Book by Simon Reynolds

Retromania: Pop culture’s addiction to its own pastGiven all the band reunions, rock biopics, deluxe re-reissues, and whole-album concerts in the past decade, has popular music lost its way? Reynolds thinks so.

A London-born, California-based journalist, Reynolds offers many reasons for the obsessive resurrection of the recent past, among them an aging population’s nostalgia, the flattening out of past and present by YouTube, and the impulse to recapture the fervour of revolutionary musical movements.

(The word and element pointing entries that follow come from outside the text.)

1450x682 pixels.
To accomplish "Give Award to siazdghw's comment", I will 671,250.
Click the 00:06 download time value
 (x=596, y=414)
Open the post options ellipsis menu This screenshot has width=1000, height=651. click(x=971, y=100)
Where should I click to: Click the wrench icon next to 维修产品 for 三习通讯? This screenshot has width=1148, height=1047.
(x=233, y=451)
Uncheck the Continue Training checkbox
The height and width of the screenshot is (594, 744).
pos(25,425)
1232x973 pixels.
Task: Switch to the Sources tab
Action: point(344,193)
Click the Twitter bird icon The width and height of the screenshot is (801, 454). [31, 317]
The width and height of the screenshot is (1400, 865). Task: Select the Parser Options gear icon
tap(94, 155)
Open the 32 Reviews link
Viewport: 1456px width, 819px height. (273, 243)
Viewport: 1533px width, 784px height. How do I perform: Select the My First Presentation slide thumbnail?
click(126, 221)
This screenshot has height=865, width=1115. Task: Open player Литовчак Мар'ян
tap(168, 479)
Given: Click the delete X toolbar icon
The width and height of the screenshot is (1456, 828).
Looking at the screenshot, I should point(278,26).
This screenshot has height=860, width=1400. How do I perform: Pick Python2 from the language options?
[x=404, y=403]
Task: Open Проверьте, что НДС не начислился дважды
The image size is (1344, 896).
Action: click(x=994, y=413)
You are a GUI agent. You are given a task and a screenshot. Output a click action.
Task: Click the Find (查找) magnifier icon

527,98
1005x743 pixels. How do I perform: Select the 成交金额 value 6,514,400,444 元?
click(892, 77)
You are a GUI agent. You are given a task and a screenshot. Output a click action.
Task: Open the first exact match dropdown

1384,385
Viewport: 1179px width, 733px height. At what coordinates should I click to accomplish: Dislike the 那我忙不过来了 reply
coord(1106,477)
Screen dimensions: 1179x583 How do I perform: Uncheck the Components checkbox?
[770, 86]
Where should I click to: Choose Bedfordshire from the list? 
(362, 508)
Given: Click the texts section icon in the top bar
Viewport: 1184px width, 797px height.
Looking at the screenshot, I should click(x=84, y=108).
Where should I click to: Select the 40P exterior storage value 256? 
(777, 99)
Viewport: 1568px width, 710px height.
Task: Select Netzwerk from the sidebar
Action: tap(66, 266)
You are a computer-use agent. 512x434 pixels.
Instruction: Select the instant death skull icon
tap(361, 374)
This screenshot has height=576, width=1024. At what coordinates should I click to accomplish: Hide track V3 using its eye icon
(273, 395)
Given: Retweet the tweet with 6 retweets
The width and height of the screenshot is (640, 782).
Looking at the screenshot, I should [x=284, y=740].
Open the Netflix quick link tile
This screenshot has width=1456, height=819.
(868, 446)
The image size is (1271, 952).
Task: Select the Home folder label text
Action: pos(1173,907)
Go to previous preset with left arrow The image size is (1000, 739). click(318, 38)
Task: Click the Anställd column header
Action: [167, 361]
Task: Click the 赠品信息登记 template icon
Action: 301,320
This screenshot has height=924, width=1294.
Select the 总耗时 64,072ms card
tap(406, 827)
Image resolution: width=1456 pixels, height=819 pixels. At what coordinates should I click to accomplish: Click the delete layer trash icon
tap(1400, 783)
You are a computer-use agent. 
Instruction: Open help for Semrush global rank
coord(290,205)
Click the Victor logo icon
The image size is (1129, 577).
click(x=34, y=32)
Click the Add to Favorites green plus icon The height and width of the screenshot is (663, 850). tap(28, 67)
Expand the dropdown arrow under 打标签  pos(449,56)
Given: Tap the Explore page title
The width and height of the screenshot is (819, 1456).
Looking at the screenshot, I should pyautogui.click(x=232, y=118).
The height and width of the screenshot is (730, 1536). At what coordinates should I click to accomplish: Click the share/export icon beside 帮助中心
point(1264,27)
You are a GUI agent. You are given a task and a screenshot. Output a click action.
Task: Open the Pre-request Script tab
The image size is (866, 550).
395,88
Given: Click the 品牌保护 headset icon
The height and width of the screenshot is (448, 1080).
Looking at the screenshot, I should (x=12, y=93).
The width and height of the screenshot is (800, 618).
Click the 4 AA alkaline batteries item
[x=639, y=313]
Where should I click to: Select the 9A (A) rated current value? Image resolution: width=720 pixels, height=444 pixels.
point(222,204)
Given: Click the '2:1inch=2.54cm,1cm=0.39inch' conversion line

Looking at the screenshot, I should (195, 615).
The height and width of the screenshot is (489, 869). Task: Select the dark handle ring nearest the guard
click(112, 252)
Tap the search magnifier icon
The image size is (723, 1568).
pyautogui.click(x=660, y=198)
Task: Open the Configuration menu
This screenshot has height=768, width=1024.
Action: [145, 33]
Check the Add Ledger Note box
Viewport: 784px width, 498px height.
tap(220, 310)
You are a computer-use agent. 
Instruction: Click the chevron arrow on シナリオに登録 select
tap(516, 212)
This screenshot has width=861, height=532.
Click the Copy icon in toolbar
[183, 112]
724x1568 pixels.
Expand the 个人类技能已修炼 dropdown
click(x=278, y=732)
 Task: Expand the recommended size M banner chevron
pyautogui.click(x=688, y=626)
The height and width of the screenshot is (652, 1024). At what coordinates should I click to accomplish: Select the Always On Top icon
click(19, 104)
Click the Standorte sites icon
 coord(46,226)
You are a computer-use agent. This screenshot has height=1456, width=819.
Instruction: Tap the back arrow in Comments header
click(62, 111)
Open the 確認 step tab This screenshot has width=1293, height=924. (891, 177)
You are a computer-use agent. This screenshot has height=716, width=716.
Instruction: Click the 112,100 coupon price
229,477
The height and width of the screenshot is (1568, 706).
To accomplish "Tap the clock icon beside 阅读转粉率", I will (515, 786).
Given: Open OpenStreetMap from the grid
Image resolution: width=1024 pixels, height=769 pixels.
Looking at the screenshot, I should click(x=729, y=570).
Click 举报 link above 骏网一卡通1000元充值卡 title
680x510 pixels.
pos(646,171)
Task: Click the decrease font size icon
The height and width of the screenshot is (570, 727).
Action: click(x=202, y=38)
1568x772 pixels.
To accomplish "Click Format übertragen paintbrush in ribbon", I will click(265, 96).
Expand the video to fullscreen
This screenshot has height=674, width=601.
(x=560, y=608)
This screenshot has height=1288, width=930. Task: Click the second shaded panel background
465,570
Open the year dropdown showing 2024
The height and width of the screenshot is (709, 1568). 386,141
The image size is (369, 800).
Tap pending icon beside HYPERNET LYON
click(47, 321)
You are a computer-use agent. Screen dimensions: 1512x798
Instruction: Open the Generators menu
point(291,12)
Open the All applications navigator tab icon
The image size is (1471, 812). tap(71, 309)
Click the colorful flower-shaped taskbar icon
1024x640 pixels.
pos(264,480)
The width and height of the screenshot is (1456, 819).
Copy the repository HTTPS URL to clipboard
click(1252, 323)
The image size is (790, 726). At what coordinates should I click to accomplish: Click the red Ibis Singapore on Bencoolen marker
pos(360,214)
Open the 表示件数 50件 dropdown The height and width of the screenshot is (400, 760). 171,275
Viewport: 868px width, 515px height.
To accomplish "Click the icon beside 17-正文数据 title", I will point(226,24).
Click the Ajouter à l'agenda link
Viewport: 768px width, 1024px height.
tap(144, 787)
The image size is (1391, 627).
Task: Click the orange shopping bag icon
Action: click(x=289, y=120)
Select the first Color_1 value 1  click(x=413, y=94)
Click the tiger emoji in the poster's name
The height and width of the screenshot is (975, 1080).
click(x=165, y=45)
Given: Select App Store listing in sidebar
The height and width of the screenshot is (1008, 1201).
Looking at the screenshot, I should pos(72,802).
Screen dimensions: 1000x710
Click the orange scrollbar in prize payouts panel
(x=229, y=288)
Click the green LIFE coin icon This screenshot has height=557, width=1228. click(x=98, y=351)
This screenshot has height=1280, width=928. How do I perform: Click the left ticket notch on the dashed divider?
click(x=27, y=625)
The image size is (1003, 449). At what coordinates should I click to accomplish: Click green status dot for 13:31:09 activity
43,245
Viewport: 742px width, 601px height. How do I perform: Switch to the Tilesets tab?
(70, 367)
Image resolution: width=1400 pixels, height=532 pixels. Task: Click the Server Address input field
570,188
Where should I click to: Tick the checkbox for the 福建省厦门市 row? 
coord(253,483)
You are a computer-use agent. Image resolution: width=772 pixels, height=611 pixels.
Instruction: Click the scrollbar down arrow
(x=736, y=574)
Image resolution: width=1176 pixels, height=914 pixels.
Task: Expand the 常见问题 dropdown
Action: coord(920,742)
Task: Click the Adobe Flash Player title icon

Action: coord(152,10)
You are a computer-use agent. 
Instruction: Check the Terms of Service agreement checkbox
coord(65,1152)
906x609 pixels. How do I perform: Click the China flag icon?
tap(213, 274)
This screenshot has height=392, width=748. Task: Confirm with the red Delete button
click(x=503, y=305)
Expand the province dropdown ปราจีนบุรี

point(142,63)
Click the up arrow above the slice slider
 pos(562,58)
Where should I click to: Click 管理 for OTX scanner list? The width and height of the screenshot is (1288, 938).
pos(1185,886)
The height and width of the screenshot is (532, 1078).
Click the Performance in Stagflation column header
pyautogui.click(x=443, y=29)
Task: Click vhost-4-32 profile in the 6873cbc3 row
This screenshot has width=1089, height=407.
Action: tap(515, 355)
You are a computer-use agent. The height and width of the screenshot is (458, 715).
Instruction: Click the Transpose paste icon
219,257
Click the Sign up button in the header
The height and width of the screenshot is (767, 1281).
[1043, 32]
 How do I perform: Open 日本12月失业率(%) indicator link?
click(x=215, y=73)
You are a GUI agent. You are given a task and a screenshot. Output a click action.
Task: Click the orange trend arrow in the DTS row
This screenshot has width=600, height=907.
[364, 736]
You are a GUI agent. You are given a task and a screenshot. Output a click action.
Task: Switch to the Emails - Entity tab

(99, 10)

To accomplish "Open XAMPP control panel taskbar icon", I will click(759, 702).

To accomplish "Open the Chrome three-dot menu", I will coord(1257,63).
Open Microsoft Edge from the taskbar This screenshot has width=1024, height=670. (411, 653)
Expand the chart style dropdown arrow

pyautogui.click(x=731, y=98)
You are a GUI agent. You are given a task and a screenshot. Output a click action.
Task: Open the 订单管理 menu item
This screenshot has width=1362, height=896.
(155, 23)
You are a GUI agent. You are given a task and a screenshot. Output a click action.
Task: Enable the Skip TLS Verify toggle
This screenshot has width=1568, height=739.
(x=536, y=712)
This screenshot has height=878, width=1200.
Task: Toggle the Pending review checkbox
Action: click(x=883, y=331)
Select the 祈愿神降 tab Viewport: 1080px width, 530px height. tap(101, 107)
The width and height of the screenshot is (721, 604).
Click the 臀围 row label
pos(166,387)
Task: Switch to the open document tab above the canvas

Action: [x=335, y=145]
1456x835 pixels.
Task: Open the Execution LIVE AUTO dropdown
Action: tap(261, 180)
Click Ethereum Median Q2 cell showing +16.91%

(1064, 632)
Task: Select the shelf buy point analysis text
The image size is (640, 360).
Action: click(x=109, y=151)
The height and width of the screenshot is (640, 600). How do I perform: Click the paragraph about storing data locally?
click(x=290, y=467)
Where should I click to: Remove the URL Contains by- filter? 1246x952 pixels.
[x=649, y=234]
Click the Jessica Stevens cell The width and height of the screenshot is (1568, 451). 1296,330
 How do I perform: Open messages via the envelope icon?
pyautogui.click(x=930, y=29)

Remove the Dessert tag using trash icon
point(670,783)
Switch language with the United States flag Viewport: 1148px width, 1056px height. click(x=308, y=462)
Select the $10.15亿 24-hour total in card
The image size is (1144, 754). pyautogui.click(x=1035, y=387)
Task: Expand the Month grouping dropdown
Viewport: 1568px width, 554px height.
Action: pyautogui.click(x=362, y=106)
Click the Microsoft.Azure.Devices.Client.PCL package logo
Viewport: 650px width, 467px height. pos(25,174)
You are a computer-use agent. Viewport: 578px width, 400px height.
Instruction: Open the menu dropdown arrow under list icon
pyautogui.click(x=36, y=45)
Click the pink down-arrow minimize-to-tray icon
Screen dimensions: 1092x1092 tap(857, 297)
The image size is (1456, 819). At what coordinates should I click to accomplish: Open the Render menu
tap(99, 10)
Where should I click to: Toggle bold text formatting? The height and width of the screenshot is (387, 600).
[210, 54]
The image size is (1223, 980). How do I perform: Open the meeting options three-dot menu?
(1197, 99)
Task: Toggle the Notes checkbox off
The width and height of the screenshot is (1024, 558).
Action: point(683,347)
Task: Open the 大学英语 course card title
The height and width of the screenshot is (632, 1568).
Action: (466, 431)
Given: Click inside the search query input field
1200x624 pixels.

He plots a history of such revivals, from late-’40s “trad” jazz through “nu-rave” in the mid-2000s, and argues that over time, they lose their original cultural heft.

Reynolds is geekily erudite and sweepingly referential, focusing on music but in a broad cultural context, where Baudrillard rubs shoulders with the Beach Boys, Kim Wilde with Oscar Wilde. His accounts of arcane styles and subcultures such as “hypnagogic pop” and Japanese Shibuya-kei are best appreciated with YouTube, a portal that may, as Reynolds contends, paralyze us through distraction, but also helps make sense of Retromania. His writing is punchy and poetic, as in his depiction of the “ghost dance” of Deadheads, “an endangered, out-of-time people willing a lost world back into existence.”

Reynolds makes so many perceptive points, supported with such strong historical evidence, his book can be exhilarating if you agree with it, fun to spar with if you don’t. He admits his own complicity in recycling the past, as a reviewer of box sets and a “talking head” in rock docs, and yet, he champions the idea of progress in music. Why, he asks, are there no more movements that feel futuristic, that push music “forward,” such as psychedelia, hip hop’s golden age, or rave?

Perhaps the musical “purity” he longs for is illusory. Every style is a palimpsest, every “direction” a circling back and writing over, and now the looming presence of music’s history makes its creators self-aware. Reynolds, for all his future chasing, is nostalgic for the kind of Enlightenment ideal that punk disdained—an old-fashioned way of viewing the world.